_WHAT TO DO_. Beginning with the line that contains "The height and", restate each line below through the final one exactly, and exclude the pictures.

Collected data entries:
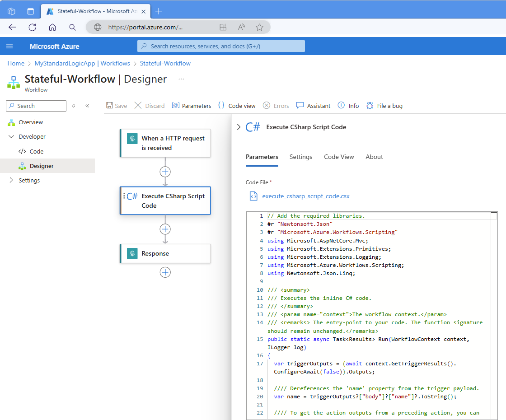This screenshot has height=420, width=506.
Task: Expand the Settings section in the sidebar
Action: tap(11, 180)
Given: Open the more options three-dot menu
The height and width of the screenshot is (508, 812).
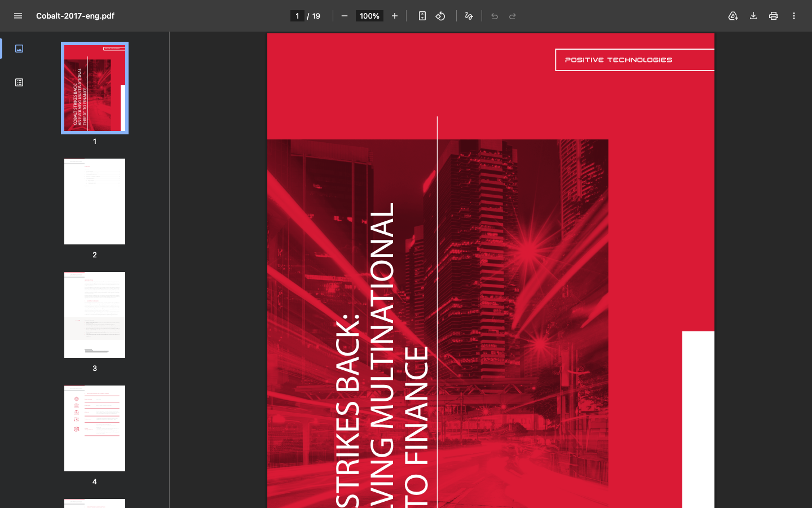Looking at the screenshot, I should 794,16.
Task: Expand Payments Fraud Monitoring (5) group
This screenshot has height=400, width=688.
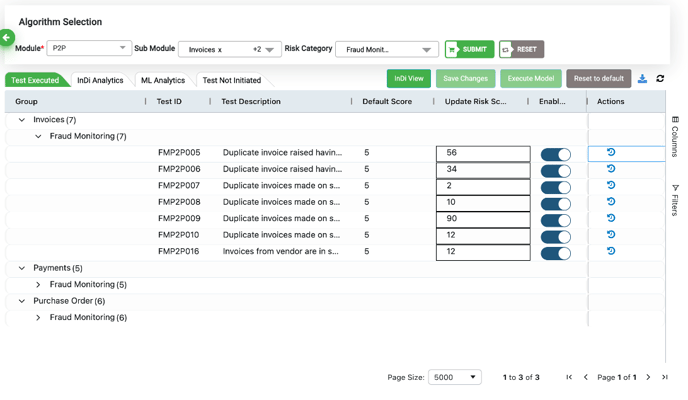Action: pos(38,285)
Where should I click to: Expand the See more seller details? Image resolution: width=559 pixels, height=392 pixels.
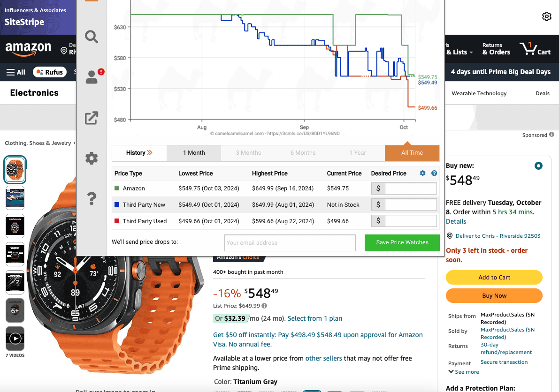[x=464, y=372]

_RESULT OF THIS EXERCISE_.
The height and width of the screenshot is (508, 812).
Looking at the screenshot, I should 794,16.
Task: Expand Payments Fraud Monitoring (5) group
This screenshot has height=400, width=688.
Action: pos(38,285)
Where should I click to: Expand the See more seller details? Image resolution: width=559 pixels, height=392 pixels.
[x=464, y=372]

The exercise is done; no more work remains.